I distinctly remember my first hike up Mount Washington and the sense of excitement reaching the ominous, yellow sign warning of the potential dangers ahead. Excitement quickly faded away when clouds and thunder rolled in. It may have only been a seven-mile hike but I still remember the sense of accomplishment standing at the summit. I felt like I was on top of the world.
Flash Forward to 2014
During my senior year of college, my job search was not going well. With the prospect of being an unemployed college graduate, I thought, maybe I’ll thru-hike the Appalachian Trail. My plan was to apply for jobs and if I didn’t find one, my fallback would be to thru-hike. I’m not sure how I got this idea in my head. I had backpacked as a kid but hadn’t spent much of my adult life backpacking or hiking.
And then I got a job. The fallback plan of an AT thru-hike was gone. I moved back to New Hampshire and was not too enthralled with the realization of living in the same place I had grown up.
Then I started hiking. And by hiking, I mean hiking all the time. As an outgoing introvert, solo hiking was bliss. I would spend hours hiking alone but then could chat with people I met along the trail. Solo hiking allowed me to be in complete control of my hike. From where and how long I hiked to how often I hiked. My friends started seeing me less frequently, usually only at night or during bad weather. Day hikes transitioned into overnights. Nine mile hikes transitioned to 19-mile hikes. And suddenly, I couldn’t imagine spending my time doing anything else.
Thru-Hiking on the Mind
In April 2017, the idea of thru-hiking reappeared in my mind. It actually entered my head because of regret. I didn’t know I truly wanted to thru-hike until the ideal time had already passed. I soon would be leaving my job to attend graduate school. This transition period would have been the perfect time to thru-hike but it had already passed.

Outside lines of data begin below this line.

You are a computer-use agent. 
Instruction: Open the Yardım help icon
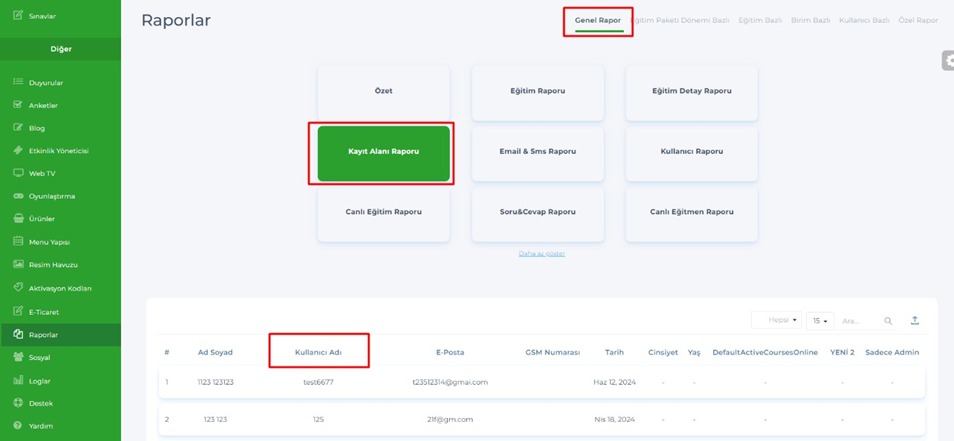click(x=18, y=426)
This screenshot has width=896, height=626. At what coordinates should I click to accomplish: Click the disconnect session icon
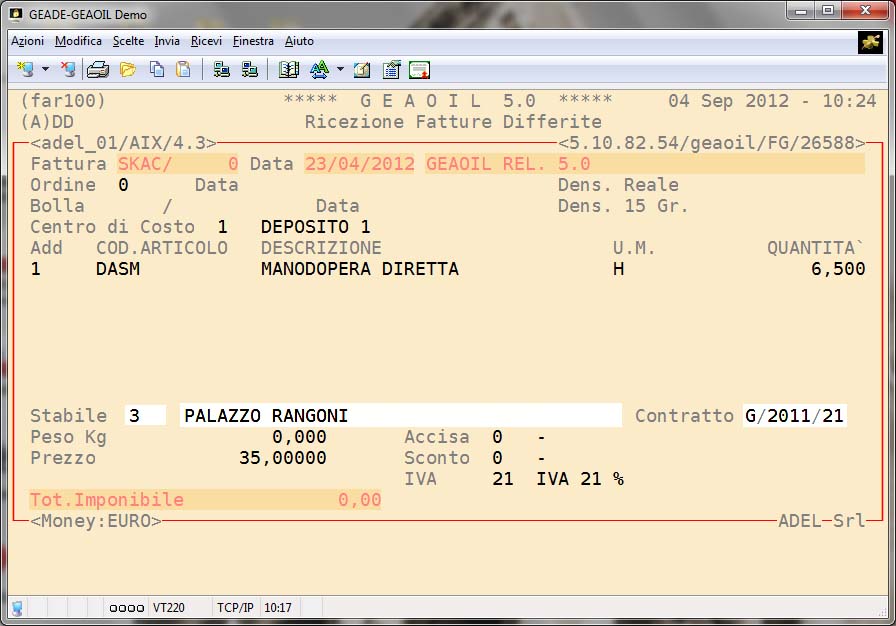click(67, 69)
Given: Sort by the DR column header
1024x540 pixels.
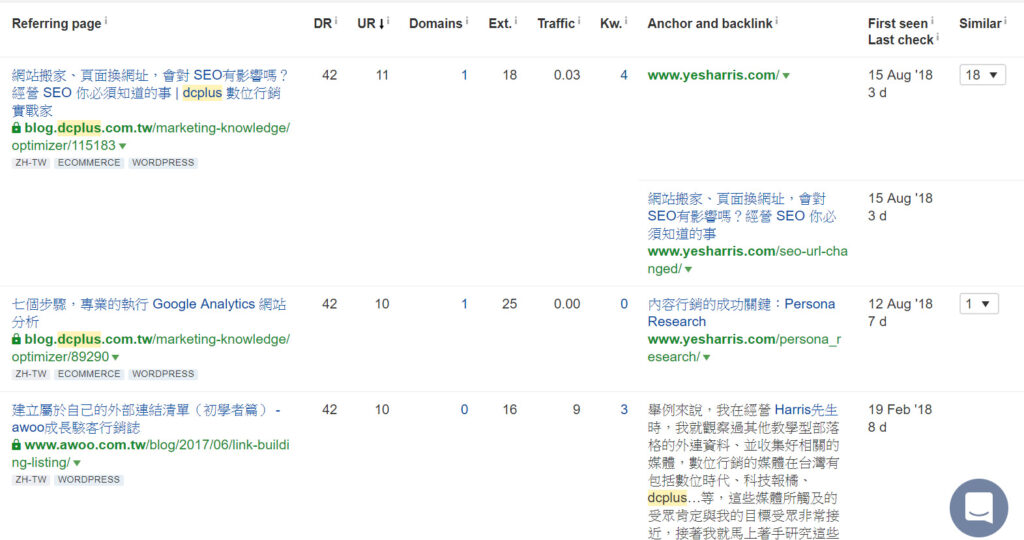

And then the dreaded thought crossed my then 25-year-old mind: Maybe I will have to wait till I retire to thru-hike the AT.
Moving to Atlanta
I sadly said goodbye to the New Hampshire mountains and moved to Atlanta. When I arrived in Georgia, I felt like an outsider hiking in a new place. Notches were called gaps. Campsites were free to stay at (a huge plus for Georgia). I didn’t drive by countless Dunkin’ Donuts to supply my morning coffee needs before hitting the trail.
Then I hiked up Blood Mountain. The AT in Georgia felt like home even though the mountains of New Hampshire are almost 2,000 miles away. Spending much of my time hiking the AT in Georgia and North Carolina, I decided I really needed to hike it all.
I am two weeks from finishing graduate school. And I made the decision not to look for jobs, but rather hike. A decision my classmates probably do not understand, a decision my parents are probably not as delighted with as they seem, but a decision I will not regret. Jobs will be around when I finish. I decided I cannot wait till retirement or till a magical six-month sabbatical from all of life’s responsibilities appears. Now is when I will hike.
Unlike when I finished college, thru-hiking the AT isn’t the fallback plan, it is the only plan.
After living in Atlanta, thru-hiking back home to NH (and a “little” farther to Maine) seems like a great idea.